Updates for Privileged Planet showing at the Smithsonian

Later today, I will post a review of The Privileged Planet.

For the record, I am an independent Canadian journalist (a freelancer), this is my own opinion, and I do not work for either the production company or Discovery Institute or, so far as I know, anyone else who had anything to do with it.

The review will give you a pretty good idea what is and isn't in the film. I will also try to guess which parts the Washington Post’s editorial board considers "religious" and which parts of the "wrap-up" Smithsonian spokesman Randall Kremer says his bosses “part ways” with.

If any of these folks have explained that somewhere, it will be interesting to see how my guesses compare with their explanations.
(Note: If you came here looking for basic information on the uproar over the Smithsonian screening of an ID-friendly film, The Privileged Planet, go here and here to start. Then, for best service, go here. I continue to update the story as I hear new items of interest.
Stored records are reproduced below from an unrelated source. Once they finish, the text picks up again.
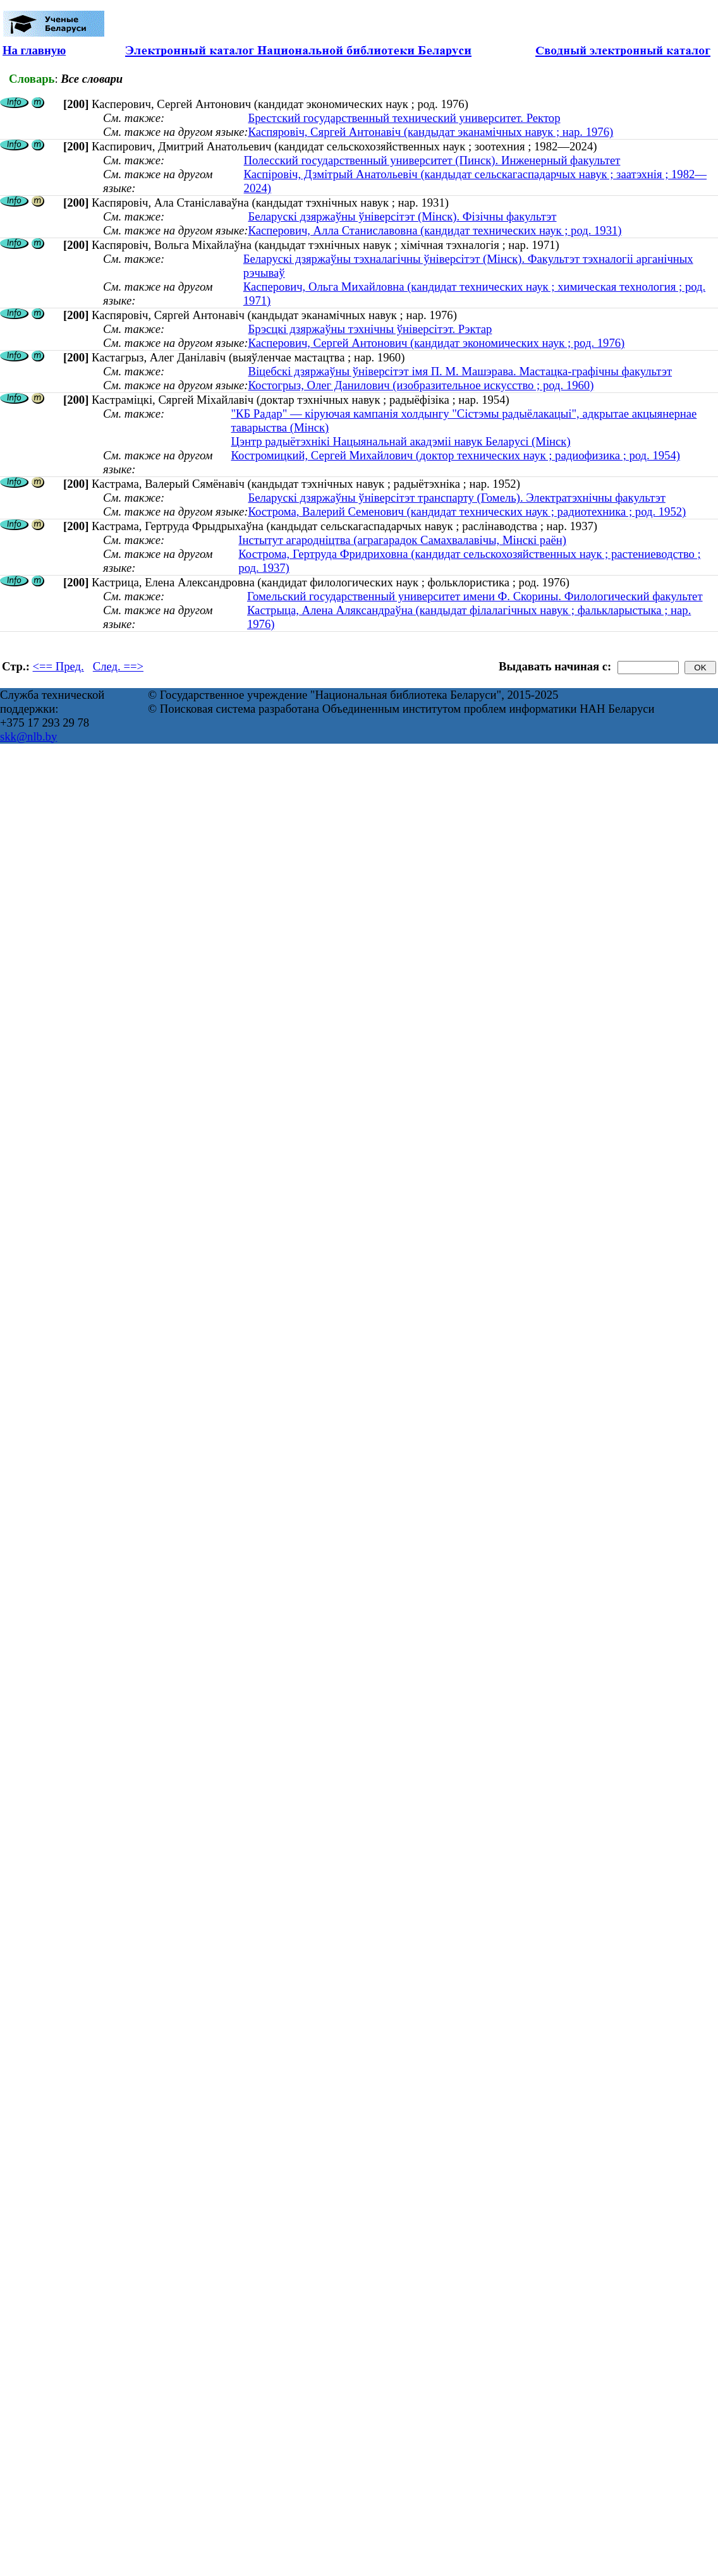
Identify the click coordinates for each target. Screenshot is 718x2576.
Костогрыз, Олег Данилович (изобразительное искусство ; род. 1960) (420, 385)
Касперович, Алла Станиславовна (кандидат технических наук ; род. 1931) (434, 230)
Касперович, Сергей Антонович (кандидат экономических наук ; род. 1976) (436, 342)
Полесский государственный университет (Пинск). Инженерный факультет (432, 160)
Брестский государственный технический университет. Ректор (404, 117)
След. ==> (118, 666)
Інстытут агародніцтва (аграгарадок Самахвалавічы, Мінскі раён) (402, 540)
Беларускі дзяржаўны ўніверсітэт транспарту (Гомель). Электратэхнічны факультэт (456, 497)
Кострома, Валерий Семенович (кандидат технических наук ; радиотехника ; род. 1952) (467, 511)
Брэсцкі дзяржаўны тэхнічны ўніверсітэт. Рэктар (370, 329)
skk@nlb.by (28, 736)
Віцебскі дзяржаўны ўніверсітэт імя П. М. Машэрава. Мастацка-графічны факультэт (460, 371)
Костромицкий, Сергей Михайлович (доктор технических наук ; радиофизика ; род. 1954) (455, 455)
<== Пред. (58, 666)
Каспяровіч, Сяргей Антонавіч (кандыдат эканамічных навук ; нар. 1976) (430, 131)
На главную (34, 50)
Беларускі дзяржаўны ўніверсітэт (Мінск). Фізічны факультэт (402, 216)
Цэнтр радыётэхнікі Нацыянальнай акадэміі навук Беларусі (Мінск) (400, 441)
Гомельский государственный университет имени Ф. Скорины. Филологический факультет (475, 596)
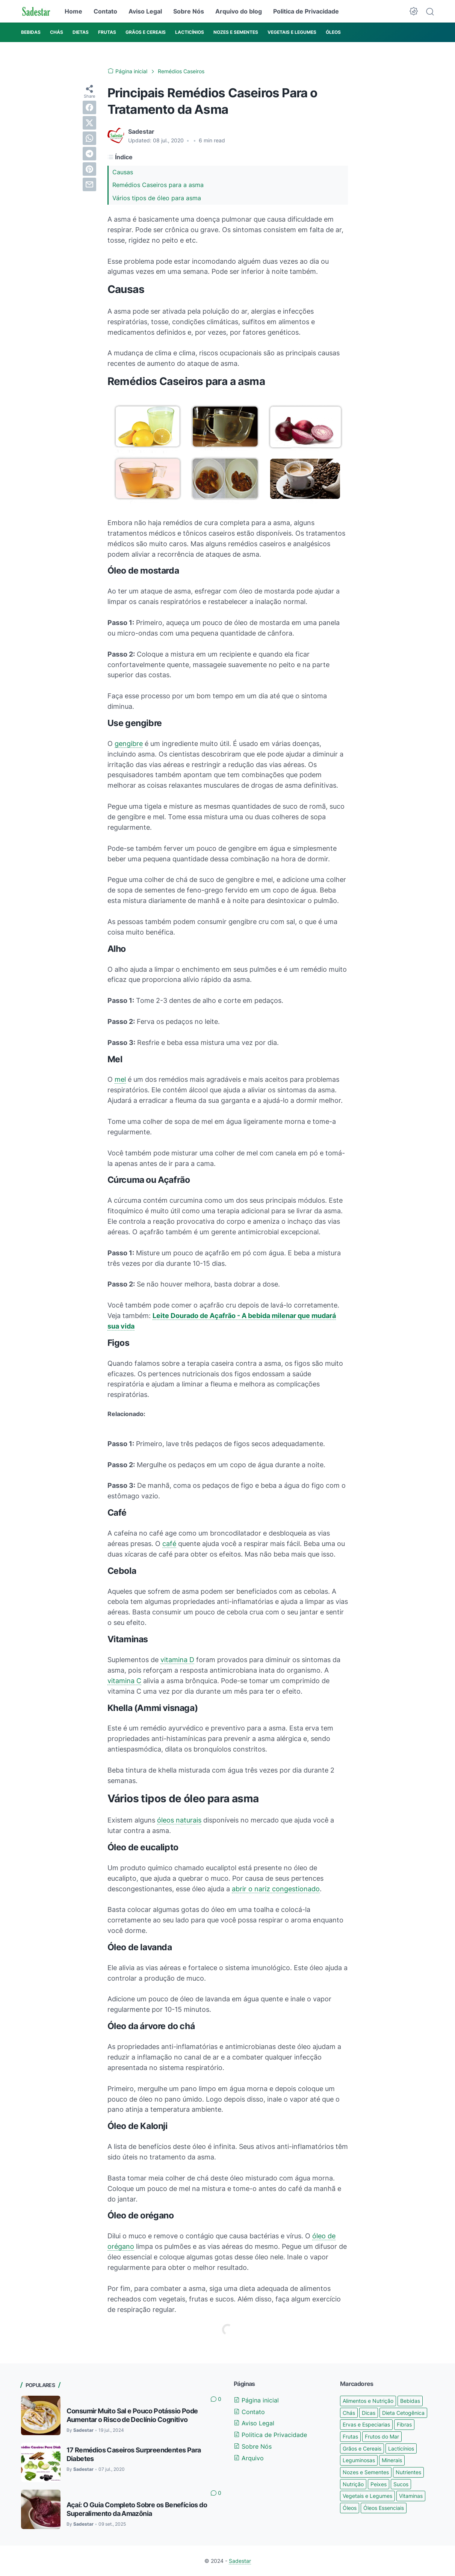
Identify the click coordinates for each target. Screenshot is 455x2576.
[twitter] (89, 123)
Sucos (400, 2484)
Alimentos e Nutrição (368, 2401)
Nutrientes (408, 2472)
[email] (89, 184)
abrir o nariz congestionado (276, 1889)
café (169, 1544)
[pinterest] (89, 169)
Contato (105, 11)
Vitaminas (411, 2496)
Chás (349, 2413)
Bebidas (410, 2401)
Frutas (350, 2436)
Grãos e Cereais (362, 2448)
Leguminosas (359, 2460)
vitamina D (177, 1660)
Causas (122, 172)
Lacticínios (401, 2448)
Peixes (378, 2484)
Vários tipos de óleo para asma (156, 198)
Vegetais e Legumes (367, 2496)
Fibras (404, 2424)
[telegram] (89, 153)
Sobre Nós (188, 11)
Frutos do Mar (382, 2436)
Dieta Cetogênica (403, 2413)
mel (120, 1079)
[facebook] (89, 107)
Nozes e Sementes (366, 2472)
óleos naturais (179, 1820)
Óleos (350, 2508)
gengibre (129, 743)
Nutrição (353, 2484)
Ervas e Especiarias (366, 2424)
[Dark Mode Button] (413, 11)
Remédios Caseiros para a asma (158, 185)
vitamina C (124, 1681)
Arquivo (249, 2458)
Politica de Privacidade (306, 11)
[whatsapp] (89, 138)
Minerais (392, 2460)
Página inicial (256, 2400)
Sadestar (240, 2561)
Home (73, 11)
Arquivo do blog (238, 11)
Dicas (368, 2413)
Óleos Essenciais (383, 2508)
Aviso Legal (145, 11)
Also, many of the blogs on the right do the same.)

Screenwriter Jonathan Witt notes that in 1997, the Smithsonian presented Cosmos Revisited: A Series Presented in the Memory of Carl Sagan, 10/14 - 12/2/1997 He comments, “Sagan’s Cosmos series is famous for its opening dictum, The Cosmos is all that is or ever was or ever will be.” and asks, “Why didn’t the Smithsonian have a problem promoting this little philosophical flourish?” Well, another one for my burgeoning "double standard" files.

By the way, here’s Discovery Institute’s response to the Post editorial, linked above.

A curious twist in this byzantine story is that, if you go back to my post of May 27, it is clear that Discovery had only wanted to rent the space in the first place, and was not even trying to get the Smithsonian to co-sponsor the film.

Discovery chief Bruce Chapman makes that point in "his response: “The writer had seen a copy of the letter from the Smithsonian declaring its co-sponsorship and she knew from several sources that the co-sponsorship was not sought by Discovery, but actually was required by the Smithsonian. That the Museum withdrew a gift that was never requested fails to draw her interest at all.”

Interestingly, this blog The Post-Darwinist records all this from a time when it was a disputed interpretation. Maybe that's one reason people read blogs.

Also, from what I can see from the Smithsonian’s official statement of June 1, they will indeed be screening the film for free: “Given that the Discovery Institute has already issued invitations, we will honor the commitment made to provide space for the event, but will not participate or accept a donation for it.”

Presumably, they cannot just accept rent? (Yo, American taxpayers.)